Yep, Bonnie and Clyde were champions, but they never had a life of leisure. “I worked them every day,” Merle said. “We’d hook at daylight and work until early afternoon. I generally wouldn’t work them the day before a pull, so they’d be more ready and anxious.”

Here’s where Cleve would come into the picture. Living right across the road from his parents, he said, “I’d help harness and hook the team every morning before I went to my real job.”

With an elaborate track, there were various weight sleds used in the training program. Only Merle knew the precise regimen for best results.

After daily training, exact routine continued as the team was unharnessed, hosed down, and cooled out with fresh hay in the barn.

Merle’s horses always had the most nutritious feed to win, but only he knew the exact ration. “I fed oats, bran, corn chop, some vitamins; that kept them in good shape,” he claimed.

Hutton intervened: “Bonnie and Clyde were hard as rocks. You’ll never find a team more prepared for a match than Merle had them.”

Merle noted, “I’d usually keep the horses off water several hours before a match. They’d generally be more ready to pull and have a better weigh in.”

Over the years exact timeframes and dates get a little shady varying from memory to memory. “You know I’m just not certain what year we got Bonnie and Clyde. Bonnie must have been about seven,” Merle calculated with Gloria’s input.

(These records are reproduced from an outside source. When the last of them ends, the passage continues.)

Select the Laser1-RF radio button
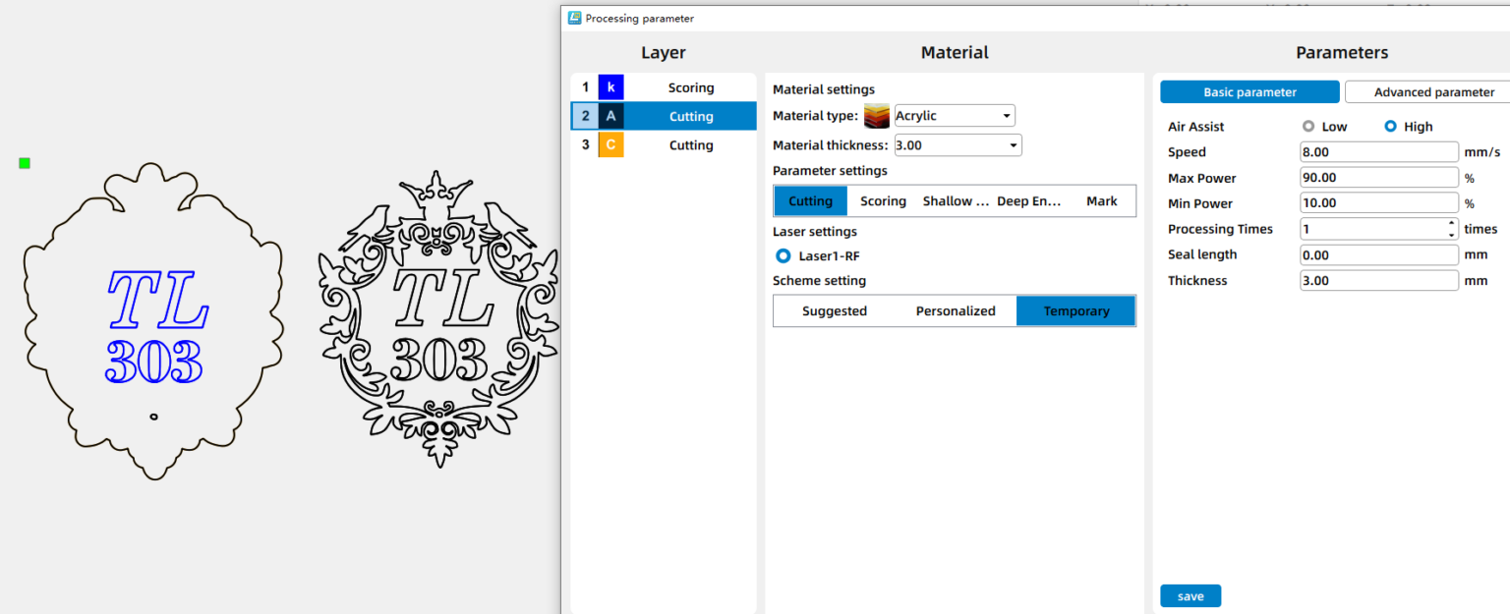Viewport: 1510px width, 614px height. 784,256
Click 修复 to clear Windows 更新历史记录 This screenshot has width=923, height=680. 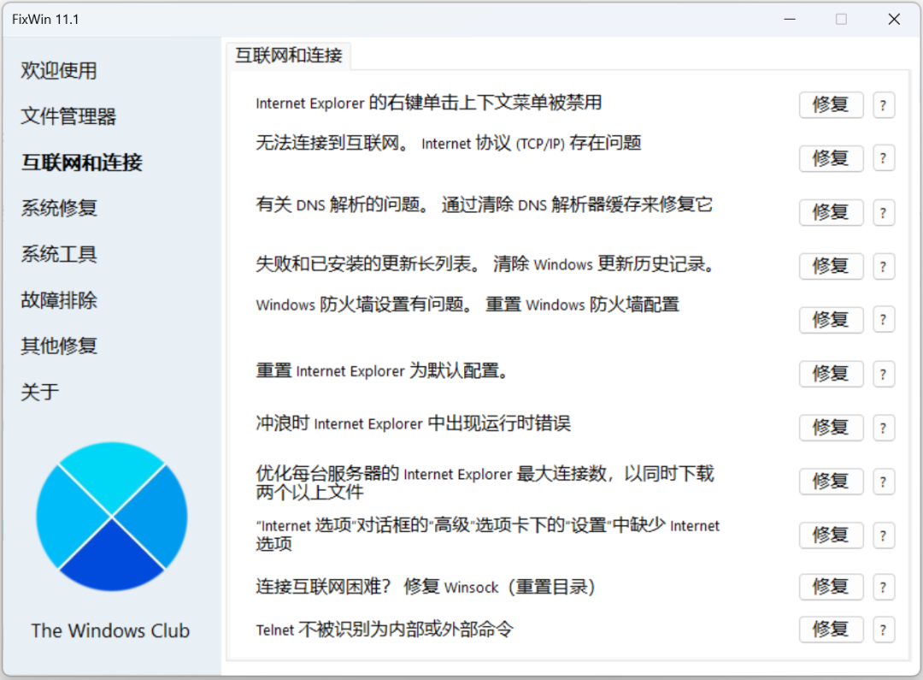pyautogui.click(x=831, y=266)
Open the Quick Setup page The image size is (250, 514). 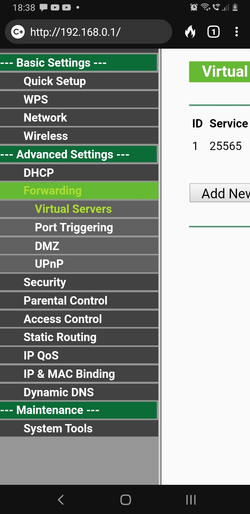[55, 81]
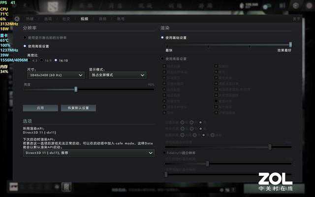This screenshot has height=197, width=315.
Task: Choose the 16:9 aspect ratio
Action: [42, 60]
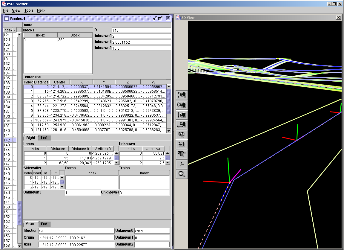The width and height of the screenshot is (344, 250).
Task: Click the ISection input field
Action: point(76,231)
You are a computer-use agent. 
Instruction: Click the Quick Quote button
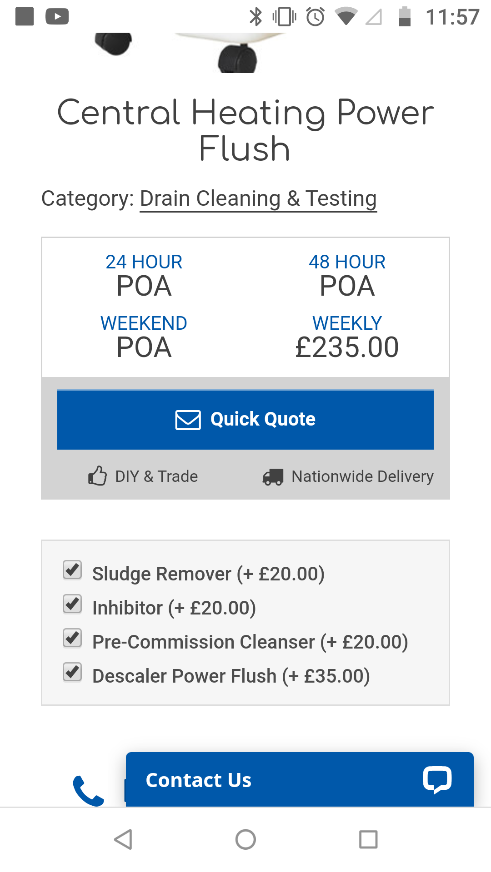pyautogui.click(x=246, y=420)
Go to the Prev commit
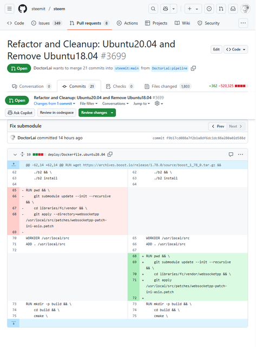256x347 pixels. 218,126
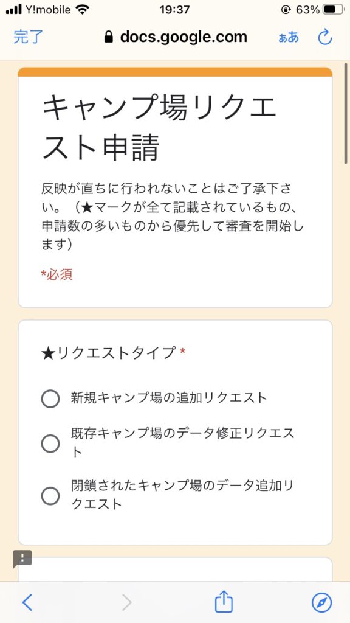350x623 pixels.
Task: Click the page scrollbar thumb
Action: tap(346, 113)
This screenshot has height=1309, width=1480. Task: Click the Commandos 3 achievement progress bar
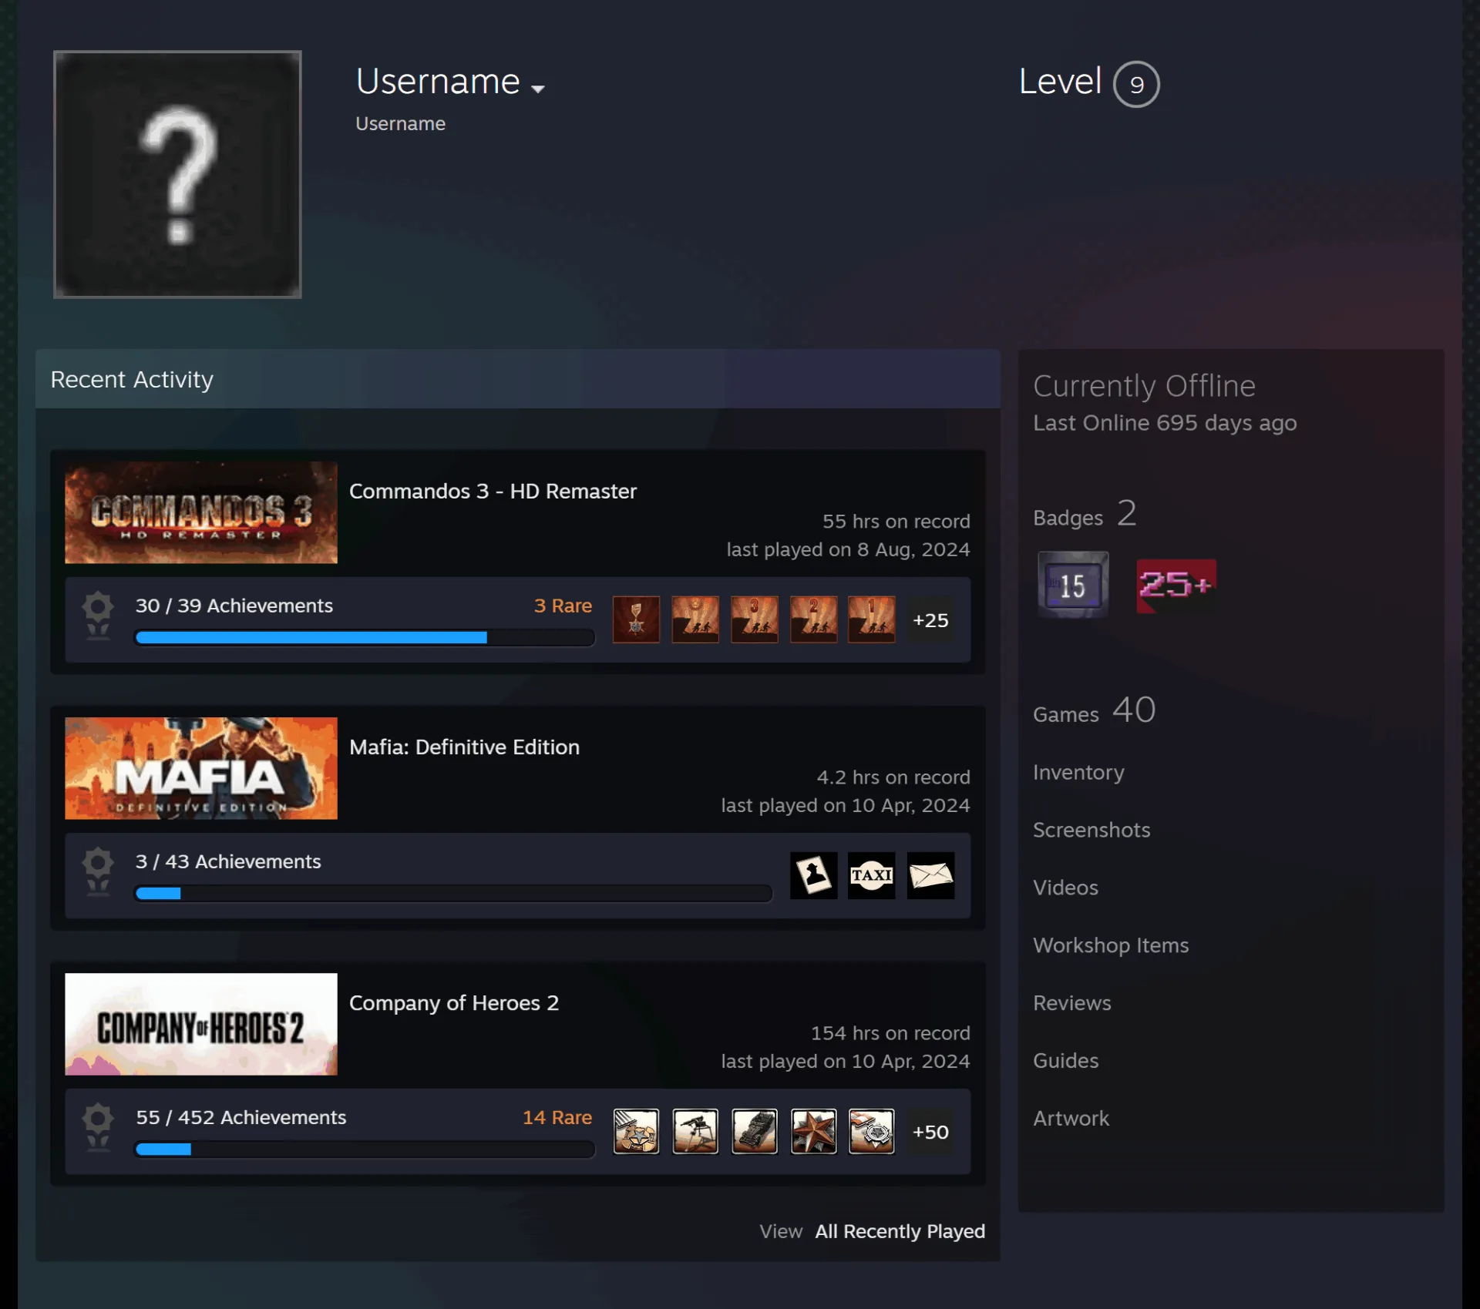coord(365,637)
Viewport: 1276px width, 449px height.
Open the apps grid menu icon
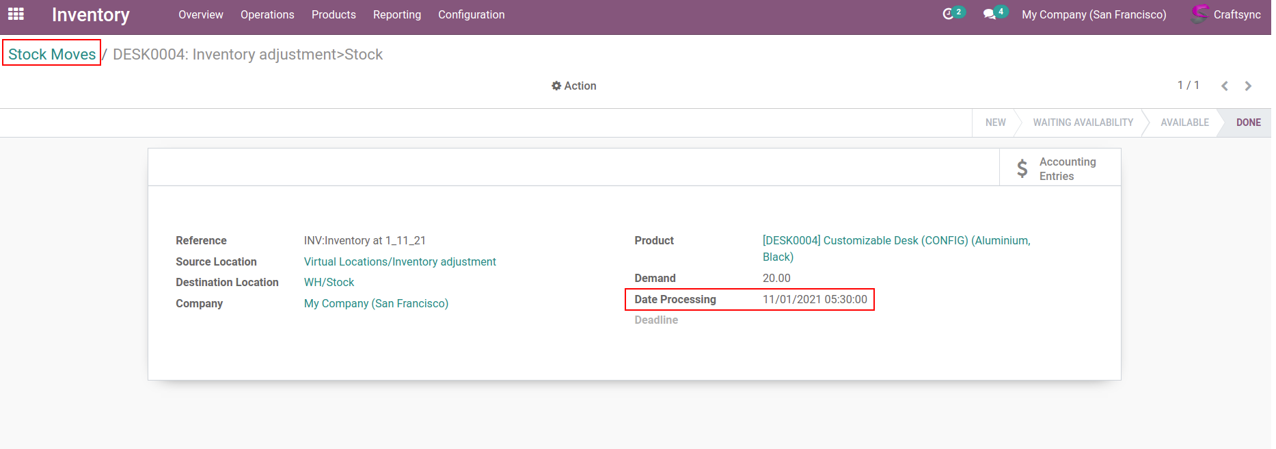pyautogui.click(x=16, y=14)
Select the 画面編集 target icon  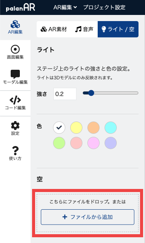point(15,49)
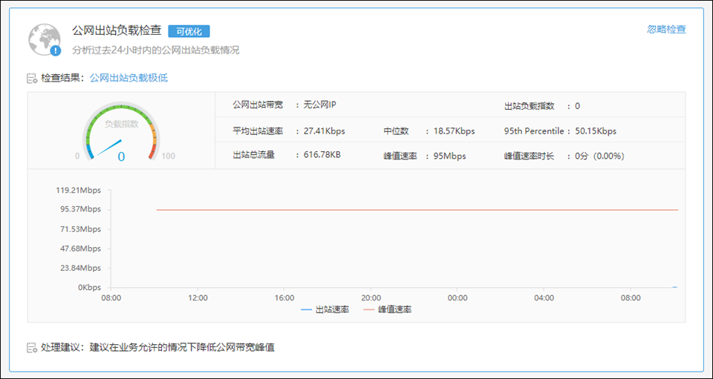Viewport: 713px width, 379px height.
Task: Click the blue 出站速率 legend line marker
Action: (x=307, y=309)
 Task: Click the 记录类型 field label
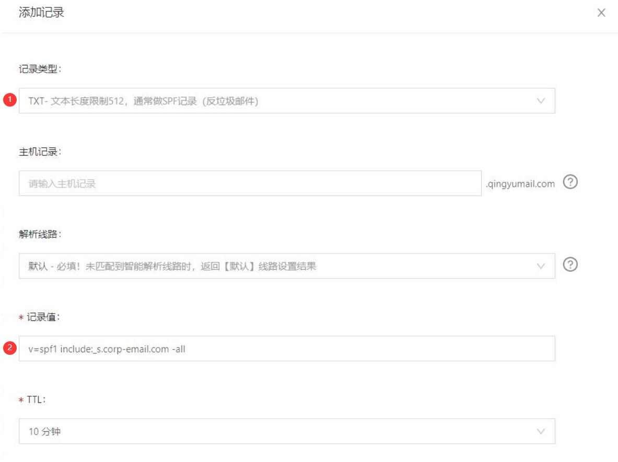pos(38,69)
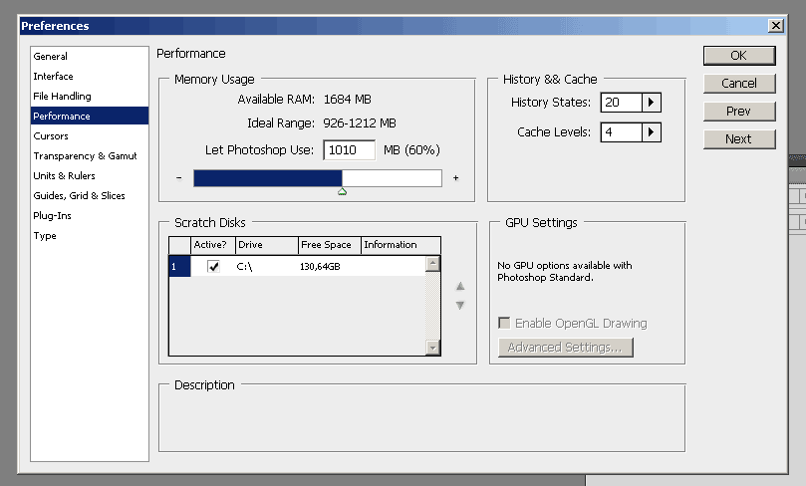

Likewise, just how many match titles Bonnie and Clyde have claimed is not exact. “Most of them, but not everyone,” Merle admitted.

Incomplete records show Bonnie and Clyde won 74 pulls with Merle on the lines. “Cleve drove them some. He won the last match with Bonnie and Clyde about seven years ago,” dad Merle credited.

 “That must be a record for wins by a Kansas draft horse team?” Teagarden inquired. “It surely won’t ever be matched in this day and age.”

Be hard to name which was the most prestigious win. “Dad won the Kansas State Fair several times with different teams, but Bonnie and Clyde won it five times straight. That was a pretty big deal,” Cleve insisted.

Championships were claimed in Kansas, Oklahoma, Missouri, Nebraska, Colorado, Iowa maybe other states.

When Merle Beckman with Bonnie and Clyde pulled up to be hooked at a draft horse match all eyes competition and spectators alike turned their way. The team to be reckoned, Bonnie and Clyde with such charisma always drew a vast cheering section.

Trophies throughout the Beckman home verify the accomplishments with only a check of engravings to know when and where.

“We’d pull at Tulsa one day, Oklahoma City or Stillwater the next night and not get back home until 4 o’clock that next morning, and I still had to be work by 8 o’clock,” Cleve remembered.

“It was sure worth it seeing Dad and everybody enjoying themselves so much,” he added.

Bonnie and Clyde have been in retirement of recent, under watchful eyes and daily care from Merle, Gloria and Cleve.

Although not with hands on the lines, Merle and everyone in the family still get biggest thrill from draft horse pulls. “We’ll drive ten hours over to Kentucky just to watch a match and then back home again. That’s what we love to do,” driver Cleve commented.

A team in life, Bonnie and Clyde are buried side by side in the yard at Merle and Gloria Beckman’s place near Mound City.

“I probably won’t have any more horses, but we were all so fortunate to have Bonnie and Clyde,” Merle declared.